Start of DOCUMENT SECTION
Common Rationalization: "I'm 100% confident in these conclusions" Reality: Be honest about confidence levels and limitations. Overconfidence undermines credibility.
Common Rationalization: "Comparison complete, no follow-up needed" Reality: Comparisons often raise more questions than they answer. Identify high-value follow-up investigations.
Common Rationalizations
"The groups are obviously different, I'll skip formal definition"
Why this is wrong: "Obvious" differences often have unstated assumptions. Explicit definition prevents misunderstandings and ensures you're answering the right question.
Do instead: Complete Phase 1 fully. Define groups, metrics, and materiality thresholds explicitly.
"Sample sizes look fine, I'll skip validation"
Why this is wrong: Sample size is only one aspect. Data quality, temporal alignment, and outliers can invalidate comparisons even with large samples.
End of DOCUMENT SECTION
Start of EXTRACTED ENTRIES
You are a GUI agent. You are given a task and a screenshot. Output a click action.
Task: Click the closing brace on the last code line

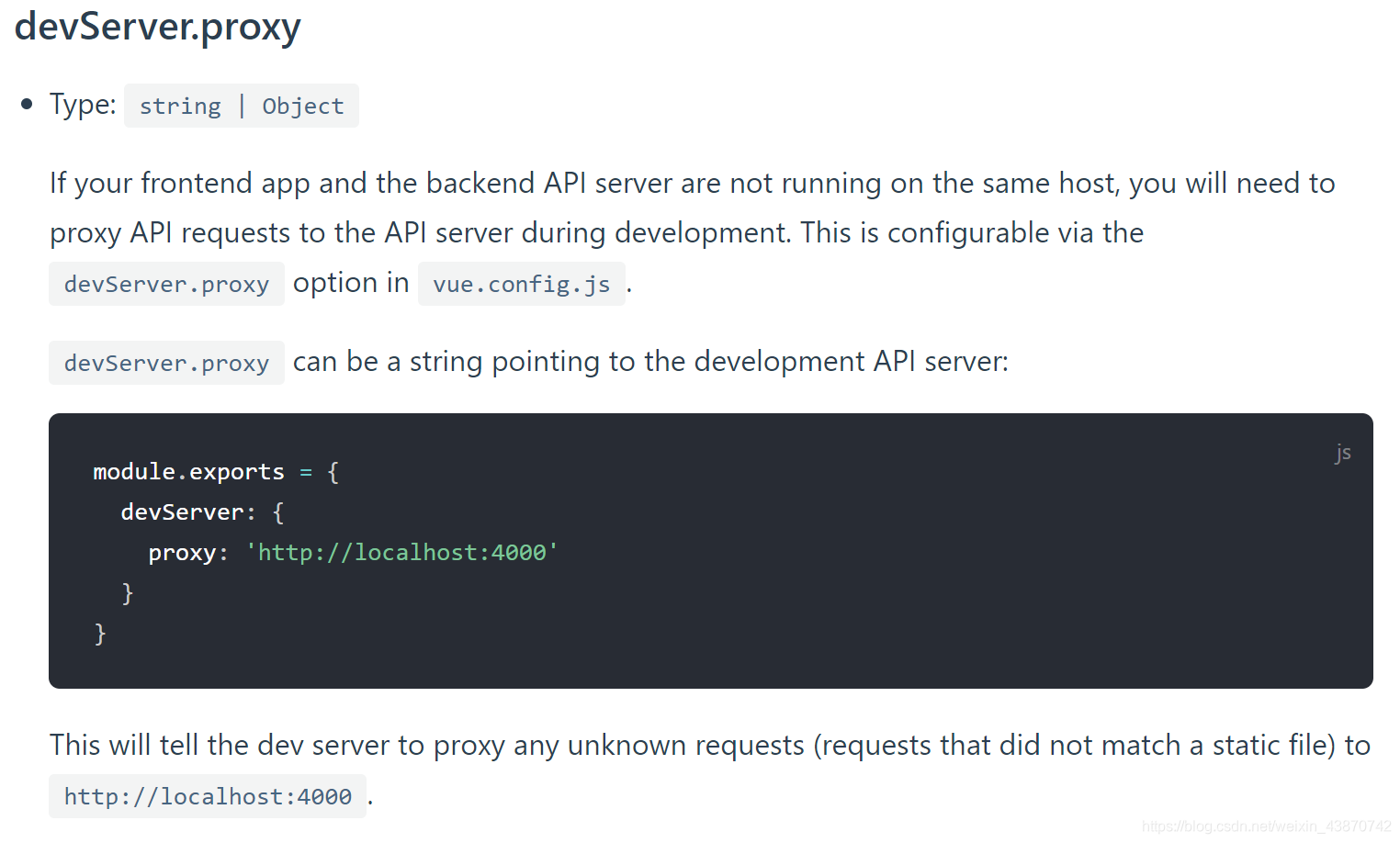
End of EXTRACTED ENTRIES
Start of EXTRACTED ENTRIES
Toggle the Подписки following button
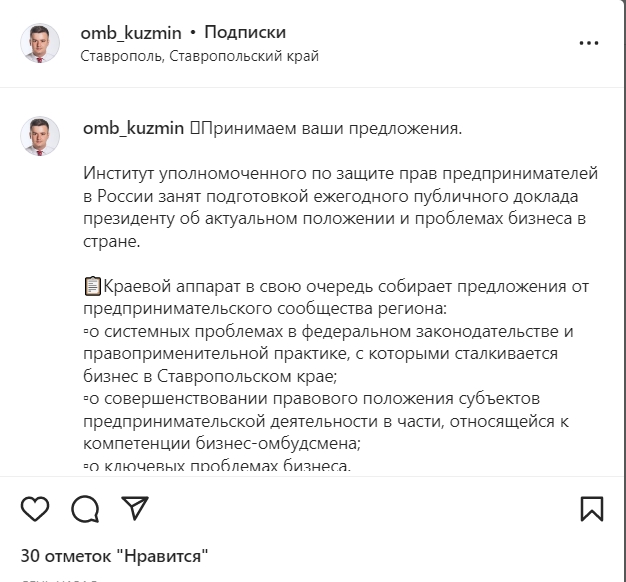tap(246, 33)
End of EXTRACTED ENTRIES
▶ _EXERCISE_: List every rationalization that appears in quotation marks in the section on common rationalizations. The rows that come after the text are from a different source.

▶ _REPLY_:
- "I'm 100% confident in these conclusions"
- "Comparison complete, no follow-up needed"
- "The groups are obviously different, I'll skip formal definition"
- "Sample sizes look fine, I'll skip validation"